Hi friends. Happy August! I'm happy to see July behind me. Last month was brutal. I took on some extra projects at work and with my ever-growing pre-baby to-do list, just felt like I didn't have time for anything. It doesn't help that I'm super unmotivated to do much of anything these days. I blame pregnancy, but I'm pushing through. I haven't had the chance to post since my big announcement so I thought I'd ease back in with a coffee date and fill you in on what I've been up to!

If we were having coffee, I would be drinking Mommee Coffee. I found this stuff on Amazon and love it. I'm not a coffee snob but this is really tasty coffee! It's low acid, quarter caf coffee (also comes in half-caf and 3/4-caf) which is perfect for a soon-to-be mama who is limiting her caffeine intake but can't drink regular coffee because pregnancy heartburn is real.

If we were having coffee, here's what I'd share:

I'm officially in my 3rd trimester! I shared a little bit about our experience going through pregnancy loss in my last post so this feels like a huge milestone. I'm feeling surprisingly good at this point, if not a little run down but everything is looking good.

I have a mile-long to-do list of stuff I want to get done around the house before the baby comes and surprisingly, most of it has nothing to do with the baby. The list is things like...painting the laundry room, reorganizing the pantry, and hanging our bedroom curtains. It feels a little overwhelming and I wish I could take a week off to just work on house projects but unfortunately, I need to save that time for maternity leave.

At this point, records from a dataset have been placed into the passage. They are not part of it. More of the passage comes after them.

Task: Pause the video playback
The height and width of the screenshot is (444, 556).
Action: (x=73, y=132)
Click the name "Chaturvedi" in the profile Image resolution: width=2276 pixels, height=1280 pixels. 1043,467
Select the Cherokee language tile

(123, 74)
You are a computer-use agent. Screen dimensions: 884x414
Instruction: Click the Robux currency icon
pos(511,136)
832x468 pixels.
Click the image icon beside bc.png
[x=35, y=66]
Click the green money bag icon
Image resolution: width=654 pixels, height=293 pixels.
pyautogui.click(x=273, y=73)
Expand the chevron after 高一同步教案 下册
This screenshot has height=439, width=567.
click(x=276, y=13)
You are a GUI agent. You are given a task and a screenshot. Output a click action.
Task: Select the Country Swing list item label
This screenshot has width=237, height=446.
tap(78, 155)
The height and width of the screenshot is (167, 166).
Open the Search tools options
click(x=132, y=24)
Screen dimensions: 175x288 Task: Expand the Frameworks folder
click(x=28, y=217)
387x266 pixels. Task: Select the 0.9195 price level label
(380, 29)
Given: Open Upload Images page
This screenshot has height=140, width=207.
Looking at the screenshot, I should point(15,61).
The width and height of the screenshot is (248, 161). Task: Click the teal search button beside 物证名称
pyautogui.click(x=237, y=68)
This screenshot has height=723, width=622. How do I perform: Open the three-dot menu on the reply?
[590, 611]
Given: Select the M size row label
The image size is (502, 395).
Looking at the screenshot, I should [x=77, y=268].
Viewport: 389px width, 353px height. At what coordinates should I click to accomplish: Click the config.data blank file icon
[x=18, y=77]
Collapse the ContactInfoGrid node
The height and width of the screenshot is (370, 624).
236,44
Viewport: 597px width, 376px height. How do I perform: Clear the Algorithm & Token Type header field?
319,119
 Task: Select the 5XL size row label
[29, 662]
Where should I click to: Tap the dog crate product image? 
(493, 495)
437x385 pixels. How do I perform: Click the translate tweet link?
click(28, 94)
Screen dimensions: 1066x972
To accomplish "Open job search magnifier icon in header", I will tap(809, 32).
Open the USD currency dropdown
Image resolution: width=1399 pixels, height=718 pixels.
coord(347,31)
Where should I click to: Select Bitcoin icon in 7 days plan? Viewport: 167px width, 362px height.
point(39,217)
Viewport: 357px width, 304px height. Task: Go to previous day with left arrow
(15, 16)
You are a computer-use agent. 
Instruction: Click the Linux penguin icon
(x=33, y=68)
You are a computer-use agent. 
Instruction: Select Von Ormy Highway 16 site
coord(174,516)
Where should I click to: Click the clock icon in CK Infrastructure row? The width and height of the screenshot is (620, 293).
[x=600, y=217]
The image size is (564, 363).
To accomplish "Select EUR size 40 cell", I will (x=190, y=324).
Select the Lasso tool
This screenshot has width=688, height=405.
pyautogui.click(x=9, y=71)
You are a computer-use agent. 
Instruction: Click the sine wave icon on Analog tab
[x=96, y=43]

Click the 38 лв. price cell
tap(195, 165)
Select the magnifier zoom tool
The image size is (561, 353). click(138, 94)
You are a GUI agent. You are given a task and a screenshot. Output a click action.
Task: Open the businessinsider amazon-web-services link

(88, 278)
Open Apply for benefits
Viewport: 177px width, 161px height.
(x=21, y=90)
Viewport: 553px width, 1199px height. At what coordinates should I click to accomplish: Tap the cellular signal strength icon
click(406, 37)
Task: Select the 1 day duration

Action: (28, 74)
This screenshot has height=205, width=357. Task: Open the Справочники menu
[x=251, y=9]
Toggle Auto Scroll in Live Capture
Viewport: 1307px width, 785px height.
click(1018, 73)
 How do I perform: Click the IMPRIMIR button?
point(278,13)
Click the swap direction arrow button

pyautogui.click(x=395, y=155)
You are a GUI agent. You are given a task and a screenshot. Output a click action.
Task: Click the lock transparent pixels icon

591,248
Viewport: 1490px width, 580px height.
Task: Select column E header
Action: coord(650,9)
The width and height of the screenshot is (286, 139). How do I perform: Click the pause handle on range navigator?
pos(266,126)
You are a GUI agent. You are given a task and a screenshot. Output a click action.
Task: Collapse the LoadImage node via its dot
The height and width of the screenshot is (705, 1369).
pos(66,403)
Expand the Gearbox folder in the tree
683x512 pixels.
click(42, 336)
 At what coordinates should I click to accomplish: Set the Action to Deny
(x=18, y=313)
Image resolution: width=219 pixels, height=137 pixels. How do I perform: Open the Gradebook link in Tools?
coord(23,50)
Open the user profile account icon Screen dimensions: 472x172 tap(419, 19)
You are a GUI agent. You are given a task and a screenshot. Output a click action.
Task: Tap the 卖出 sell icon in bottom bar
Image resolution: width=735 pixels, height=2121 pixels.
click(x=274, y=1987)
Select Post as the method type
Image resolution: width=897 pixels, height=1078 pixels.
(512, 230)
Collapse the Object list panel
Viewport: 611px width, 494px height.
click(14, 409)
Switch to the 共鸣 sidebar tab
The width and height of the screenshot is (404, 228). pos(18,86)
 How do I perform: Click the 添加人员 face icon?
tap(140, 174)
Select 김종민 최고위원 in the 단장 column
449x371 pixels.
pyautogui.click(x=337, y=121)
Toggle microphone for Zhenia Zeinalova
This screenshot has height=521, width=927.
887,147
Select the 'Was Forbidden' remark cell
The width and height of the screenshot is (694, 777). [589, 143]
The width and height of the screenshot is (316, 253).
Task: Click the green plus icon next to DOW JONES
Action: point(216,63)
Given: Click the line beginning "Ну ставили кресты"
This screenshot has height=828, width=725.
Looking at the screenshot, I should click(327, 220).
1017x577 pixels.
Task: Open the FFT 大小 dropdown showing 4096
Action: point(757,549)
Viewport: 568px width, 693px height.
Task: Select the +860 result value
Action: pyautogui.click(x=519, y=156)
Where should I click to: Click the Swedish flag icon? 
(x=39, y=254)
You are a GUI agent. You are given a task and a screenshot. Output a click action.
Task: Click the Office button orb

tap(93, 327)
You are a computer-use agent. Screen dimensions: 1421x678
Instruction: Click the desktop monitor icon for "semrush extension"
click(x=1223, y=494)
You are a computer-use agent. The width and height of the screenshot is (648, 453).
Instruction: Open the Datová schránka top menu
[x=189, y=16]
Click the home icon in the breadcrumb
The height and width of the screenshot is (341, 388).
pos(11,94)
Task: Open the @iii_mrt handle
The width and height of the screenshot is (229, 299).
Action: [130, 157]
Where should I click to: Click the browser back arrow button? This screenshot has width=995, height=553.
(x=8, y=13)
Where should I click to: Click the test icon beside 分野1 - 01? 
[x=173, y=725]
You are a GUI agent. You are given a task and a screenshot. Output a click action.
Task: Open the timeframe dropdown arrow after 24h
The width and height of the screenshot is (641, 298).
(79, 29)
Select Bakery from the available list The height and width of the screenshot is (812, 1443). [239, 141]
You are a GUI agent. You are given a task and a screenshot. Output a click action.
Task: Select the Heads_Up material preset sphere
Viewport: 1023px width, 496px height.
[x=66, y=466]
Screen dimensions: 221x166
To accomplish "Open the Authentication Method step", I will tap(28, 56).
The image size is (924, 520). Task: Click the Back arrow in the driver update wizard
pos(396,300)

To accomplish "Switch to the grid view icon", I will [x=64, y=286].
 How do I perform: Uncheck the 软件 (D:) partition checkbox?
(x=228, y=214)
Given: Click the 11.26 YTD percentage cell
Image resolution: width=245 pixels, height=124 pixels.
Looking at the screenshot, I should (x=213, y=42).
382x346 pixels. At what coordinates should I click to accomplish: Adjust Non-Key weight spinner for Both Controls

I miss running. I haven't run a single mile in 2018 and I was fine with it until very recently. I always wanted to be someone who ran through my pregnancy but with my history, honestly, I was just too scared to run. I lived in a bubble my first trimester and I know that that's what I needed to do for my own well-being. I didn't feel well enough to even attempt to run until I was close to 20 weeks and by that point, I had a sizeable baby bump that I wasn't used to running with and I didn't like running the few times I tried to get out there. I hope that my return to running isn't impossible after being out of the game for a full year but I have every intention of running again as soon as I feel up to it and am cleared by my doctor!

I've finally gotten out of the reading rut I've been in all year. I'm 11 books behind on my Goodreads challenge (which I had actually set low this year) but I'm finally back to reading every day. Everyone keeps telling me I'll have tons of time to read on maternity leave so maybe I'll be able to catch up. Right now, I'm reading "Paris to the Moon" by Adam Gopnik, a New Yorker writer who moved to Paris with his 8-month-old son in the 90s. Let me tell you - if this doesn't set my wannabe expat wheels turning, I don't know what does!

I'm working on my recap of our amazing trip to Lisbon and will have those posts up next week! But I can tell you right now, Lisbon was an amazing choice for a babymoon...for a lot of unexpected reasons!

To all of you who commented on my post, thank you, I'll be responding soon now that I'm out of a busy July!

What would you share over coffee?
What's your coffee shop drink of choice?